Data to process:
- - -

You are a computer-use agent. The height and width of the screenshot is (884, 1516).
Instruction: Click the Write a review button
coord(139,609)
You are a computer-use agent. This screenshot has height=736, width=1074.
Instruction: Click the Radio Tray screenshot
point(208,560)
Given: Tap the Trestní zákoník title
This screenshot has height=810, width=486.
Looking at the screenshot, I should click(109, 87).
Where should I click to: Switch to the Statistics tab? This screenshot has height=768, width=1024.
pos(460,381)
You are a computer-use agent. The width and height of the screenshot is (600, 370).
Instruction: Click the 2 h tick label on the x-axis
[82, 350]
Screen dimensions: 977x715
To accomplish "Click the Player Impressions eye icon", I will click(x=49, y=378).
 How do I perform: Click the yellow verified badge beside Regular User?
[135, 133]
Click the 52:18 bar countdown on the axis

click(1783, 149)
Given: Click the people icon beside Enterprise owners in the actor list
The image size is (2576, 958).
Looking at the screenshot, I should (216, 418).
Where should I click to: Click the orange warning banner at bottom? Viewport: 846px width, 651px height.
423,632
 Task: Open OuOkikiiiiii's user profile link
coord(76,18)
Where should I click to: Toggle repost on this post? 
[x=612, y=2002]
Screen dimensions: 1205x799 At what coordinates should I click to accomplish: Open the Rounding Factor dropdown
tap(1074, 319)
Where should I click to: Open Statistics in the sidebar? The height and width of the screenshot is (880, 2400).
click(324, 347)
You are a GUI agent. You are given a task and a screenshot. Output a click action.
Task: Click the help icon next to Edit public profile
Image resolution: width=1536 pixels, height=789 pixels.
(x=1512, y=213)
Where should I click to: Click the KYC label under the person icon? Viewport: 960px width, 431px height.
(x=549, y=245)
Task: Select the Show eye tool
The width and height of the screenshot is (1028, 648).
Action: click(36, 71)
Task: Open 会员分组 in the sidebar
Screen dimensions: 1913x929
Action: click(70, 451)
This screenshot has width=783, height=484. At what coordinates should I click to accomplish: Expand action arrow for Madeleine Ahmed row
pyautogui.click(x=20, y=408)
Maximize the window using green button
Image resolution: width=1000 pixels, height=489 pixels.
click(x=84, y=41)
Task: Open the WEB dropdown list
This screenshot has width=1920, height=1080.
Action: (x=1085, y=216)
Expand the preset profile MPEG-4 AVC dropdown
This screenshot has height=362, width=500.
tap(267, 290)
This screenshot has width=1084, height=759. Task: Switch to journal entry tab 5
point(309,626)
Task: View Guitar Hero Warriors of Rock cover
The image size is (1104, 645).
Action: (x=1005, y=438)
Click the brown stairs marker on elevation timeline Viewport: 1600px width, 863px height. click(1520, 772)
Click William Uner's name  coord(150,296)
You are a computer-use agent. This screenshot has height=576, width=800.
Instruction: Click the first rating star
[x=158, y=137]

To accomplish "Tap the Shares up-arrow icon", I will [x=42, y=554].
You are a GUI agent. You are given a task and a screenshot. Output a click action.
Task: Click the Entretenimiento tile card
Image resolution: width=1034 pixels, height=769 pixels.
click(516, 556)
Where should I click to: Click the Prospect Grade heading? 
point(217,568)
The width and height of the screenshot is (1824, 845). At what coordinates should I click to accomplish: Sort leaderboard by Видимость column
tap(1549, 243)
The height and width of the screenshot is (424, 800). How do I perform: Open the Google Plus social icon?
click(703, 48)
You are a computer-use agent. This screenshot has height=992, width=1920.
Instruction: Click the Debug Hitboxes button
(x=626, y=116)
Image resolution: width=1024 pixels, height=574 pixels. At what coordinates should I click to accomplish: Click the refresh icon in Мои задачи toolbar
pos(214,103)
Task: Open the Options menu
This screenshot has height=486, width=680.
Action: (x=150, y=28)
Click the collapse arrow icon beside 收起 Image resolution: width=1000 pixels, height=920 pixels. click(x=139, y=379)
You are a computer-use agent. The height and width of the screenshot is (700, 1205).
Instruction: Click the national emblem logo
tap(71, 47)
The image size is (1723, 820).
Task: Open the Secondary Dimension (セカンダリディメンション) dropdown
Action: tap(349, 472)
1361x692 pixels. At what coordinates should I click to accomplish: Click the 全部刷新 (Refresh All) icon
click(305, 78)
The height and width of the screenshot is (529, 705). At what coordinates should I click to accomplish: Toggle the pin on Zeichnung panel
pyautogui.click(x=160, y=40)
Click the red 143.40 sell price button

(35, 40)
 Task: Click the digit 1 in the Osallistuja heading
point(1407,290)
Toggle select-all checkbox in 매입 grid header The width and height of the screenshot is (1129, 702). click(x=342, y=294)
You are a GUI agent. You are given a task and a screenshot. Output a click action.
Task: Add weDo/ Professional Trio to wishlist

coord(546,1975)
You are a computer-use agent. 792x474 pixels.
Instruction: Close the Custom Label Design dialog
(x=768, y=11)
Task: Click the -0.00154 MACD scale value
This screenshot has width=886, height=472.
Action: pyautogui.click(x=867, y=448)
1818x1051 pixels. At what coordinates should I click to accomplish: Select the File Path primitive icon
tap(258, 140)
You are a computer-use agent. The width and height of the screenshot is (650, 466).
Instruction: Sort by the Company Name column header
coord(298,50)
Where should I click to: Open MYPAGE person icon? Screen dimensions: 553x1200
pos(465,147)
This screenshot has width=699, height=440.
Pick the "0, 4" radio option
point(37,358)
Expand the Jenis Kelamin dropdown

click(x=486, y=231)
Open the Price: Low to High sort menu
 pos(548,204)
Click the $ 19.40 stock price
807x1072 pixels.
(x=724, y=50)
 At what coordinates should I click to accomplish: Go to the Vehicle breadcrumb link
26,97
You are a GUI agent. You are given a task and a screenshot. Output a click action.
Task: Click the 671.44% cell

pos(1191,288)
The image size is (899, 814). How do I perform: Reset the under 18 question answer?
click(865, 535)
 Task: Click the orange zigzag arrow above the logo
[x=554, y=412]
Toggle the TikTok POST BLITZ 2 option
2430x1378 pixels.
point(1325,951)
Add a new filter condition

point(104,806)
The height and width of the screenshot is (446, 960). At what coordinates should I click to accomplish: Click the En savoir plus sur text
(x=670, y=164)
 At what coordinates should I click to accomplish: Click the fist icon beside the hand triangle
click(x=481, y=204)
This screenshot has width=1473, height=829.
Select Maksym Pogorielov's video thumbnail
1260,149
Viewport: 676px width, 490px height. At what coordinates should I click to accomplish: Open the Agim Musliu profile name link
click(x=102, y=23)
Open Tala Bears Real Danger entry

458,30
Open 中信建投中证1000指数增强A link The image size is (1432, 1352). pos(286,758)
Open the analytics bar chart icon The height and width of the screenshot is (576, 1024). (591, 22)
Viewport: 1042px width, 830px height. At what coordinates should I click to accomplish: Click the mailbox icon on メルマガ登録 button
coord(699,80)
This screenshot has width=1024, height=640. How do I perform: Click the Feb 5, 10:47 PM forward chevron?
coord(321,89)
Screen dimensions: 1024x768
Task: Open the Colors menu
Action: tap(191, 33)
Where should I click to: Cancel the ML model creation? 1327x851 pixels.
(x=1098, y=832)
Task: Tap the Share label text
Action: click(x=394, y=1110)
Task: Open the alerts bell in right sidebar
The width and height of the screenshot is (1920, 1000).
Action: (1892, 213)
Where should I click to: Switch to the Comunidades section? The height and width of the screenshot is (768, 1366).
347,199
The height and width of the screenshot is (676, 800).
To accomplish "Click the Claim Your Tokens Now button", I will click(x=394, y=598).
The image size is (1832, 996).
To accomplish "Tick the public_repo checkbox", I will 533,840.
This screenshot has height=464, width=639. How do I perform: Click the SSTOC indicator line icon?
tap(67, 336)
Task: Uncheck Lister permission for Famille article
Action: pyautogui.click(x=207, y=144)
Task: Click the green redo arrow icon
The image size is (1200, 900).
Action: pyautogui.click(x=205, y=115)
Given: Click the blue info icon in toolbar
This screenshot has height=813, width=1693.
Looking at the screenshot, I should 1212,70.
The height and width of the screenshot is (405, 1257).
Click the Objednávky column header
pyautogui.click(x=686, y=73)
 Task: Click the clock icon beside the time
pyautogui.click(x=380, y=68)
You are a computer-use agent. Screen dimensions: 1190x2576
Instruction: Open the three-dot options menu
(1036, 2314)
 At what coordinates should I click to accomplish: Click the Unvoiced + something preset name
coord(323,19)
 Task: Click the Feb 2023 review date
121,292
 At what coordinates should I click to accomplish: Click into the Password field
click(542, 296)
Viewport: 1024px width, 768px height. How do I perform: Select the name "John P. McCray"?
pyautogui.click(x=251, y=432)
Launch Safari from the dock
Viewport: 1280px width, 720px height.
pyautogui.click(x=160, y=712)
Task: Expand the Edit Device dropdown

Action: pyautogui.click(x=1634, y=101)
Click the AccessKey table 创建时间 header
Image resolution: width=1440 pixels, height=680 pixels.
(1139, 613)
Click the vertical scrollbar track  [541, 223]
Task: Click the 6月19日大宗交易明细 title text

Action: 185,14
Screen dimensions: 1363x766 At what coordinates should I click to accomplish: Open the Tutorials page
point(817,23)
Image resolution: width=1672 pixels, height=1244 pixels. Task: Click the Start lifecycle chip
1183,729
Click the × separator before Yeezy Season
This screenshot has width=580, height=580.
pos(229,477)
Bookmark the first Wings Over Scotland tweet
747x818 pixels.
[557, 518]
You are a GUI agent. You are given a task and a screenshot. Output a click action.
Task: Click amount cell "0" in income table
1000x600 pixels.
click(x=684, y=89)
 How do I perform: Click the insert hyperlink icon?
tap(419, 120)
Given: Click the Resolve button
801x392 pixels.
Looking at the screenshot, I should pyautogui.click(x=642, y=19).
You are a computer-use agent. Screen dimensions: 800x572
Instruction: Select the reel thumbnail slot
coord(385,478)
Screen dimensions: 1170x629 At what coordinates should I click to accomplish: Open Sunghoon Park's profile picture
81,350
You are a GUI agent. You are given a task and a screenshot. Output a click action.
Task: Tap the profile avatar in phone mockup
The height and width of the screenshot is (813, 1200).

- - -

Task item:
Provide every line from the material that contains the word "checkbox".

Answer to this problem:
Toggle select-all checkbox in 매입 grid header The width and height of the screenshot is (1129, 702). click(x=342, y=294)
To accomplish "Tick the public_repo checkbox", I will 533,840.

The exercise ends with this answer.